Facebook and all its entities had a moment of angst this week. Their network went down when they updated configurations in their internal network, which led to Facebook’s network no longer broadcasting to the wider internet how to find their systems. In fact, their systems sent out updates to the rest of the internet telling them to forget how to find them. This was through BGP or Border Gateway Protocol, the protocol that binds together the networks that make up the internet. This was the result of a fault configuration.
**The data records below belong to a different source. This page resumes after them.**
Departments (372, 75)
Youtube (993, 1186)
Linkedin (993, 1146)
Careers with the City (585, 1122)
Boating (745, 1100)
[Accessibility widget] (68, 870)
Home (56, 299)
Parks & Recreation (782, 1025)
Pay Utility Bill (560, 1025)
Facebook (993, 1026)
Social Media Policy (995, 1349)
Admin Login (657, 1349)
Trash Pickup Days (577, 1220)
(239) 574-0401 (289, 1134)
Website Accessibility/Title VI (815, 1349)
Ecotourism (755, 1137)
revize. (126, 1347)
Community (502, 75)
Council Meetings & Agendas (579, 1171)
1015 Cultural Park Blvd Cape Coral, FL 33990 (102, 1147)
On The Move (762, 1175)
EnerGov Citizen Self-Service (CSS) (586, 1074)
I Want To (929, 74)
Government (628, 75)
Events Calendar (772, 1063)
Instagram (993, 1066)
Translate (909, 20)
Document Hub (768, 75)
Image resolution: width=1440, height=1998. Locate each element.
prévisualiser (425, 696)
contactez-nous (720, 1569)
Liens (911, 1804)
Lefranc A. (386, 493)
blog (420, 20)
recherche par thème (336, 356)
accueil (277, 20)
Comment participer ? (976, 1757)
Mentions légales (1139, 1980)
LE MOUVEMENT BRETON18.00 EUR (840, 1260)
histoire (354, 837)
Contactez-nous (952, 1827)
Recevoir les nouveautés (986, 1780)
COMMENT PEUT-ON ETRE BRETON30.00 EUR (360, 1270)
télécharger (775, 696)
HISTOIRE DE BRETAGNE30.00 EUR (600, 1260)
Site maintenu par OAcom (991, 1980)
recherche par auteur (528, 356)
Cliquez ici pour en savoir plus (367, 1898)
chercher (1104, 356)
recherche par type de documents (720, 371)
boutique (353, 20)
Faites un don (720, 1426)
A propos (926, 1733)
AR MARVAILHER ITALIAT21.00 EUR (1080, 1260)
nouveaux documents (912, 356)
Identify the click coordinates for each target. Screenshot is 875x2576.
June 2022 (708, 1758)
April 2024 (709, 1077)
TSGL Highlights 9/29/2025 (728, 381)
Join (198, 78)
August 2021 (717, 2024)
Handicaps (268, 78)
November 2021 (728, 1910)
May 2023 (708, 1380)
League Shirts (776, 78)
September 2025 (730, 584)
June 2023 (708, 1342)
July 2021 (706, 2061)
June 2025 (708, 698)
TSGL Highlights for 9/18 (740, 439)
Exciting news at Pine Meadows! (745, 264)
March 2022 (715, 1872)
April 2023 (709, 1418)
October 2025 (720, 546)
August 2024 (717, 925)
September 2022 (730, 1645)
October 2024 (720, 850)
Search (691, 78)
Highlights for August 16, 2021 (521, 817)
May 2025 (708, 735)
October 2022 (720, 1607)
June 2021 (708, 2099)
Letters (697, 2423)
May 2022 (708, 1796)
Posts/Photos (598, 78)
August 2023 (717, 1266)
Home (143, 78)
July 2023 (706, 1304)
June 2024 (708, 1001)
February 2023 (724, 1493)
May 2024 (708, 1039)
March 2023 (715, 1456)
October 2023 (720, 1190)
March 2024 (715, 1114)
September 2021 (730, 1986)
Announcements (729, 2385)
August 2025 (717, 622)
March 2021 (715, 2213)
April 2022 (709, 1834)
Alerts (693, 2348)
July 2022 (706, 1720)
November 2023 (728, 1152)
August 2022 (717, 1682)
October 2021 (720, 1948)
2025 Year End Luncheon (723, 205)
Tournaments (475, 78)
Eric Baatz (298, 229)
This happened to us in a very small way about a year ago while trying to test our DR process. We were further disrupted when on the same day and in fact moment our DR test was going on Go Daddy had an issue, and we couldn’t change the DNS record to update the IP address because their systems were down for a short while. Outsiders or clients assume this was all a DNS attack. It was a bad DNS. The address was gone. As if you moved your mailbox and removed the number off your house. In our case, we noticed we missed a step then we noticed an outage for the vendor and panicked for a moment or two. Eventually we solved the problems completed the DR. Later we wrote in protocols to check the vendor’s alerts and to validate all of the IP’s before “moving,” our environment for DR.
The short moral of the story is you must create steps for every procedure, make certain more than one person is trained, review the documentation, test the documentation. Test the documentation by giving it to someone to follow who has never seen it before and hasn’t performed the procedures for the task. Then set up testing at least twice a year updating the documentation and adding on people to be trained in the skills needed. I am certain a few people are knocking themselves in the head but it the mistake is not only the network engineer’s fault. The fault also lies with the operations directors and IT managers to ensure everything is documented and you always follow the steps, and you constantly train your train your staff.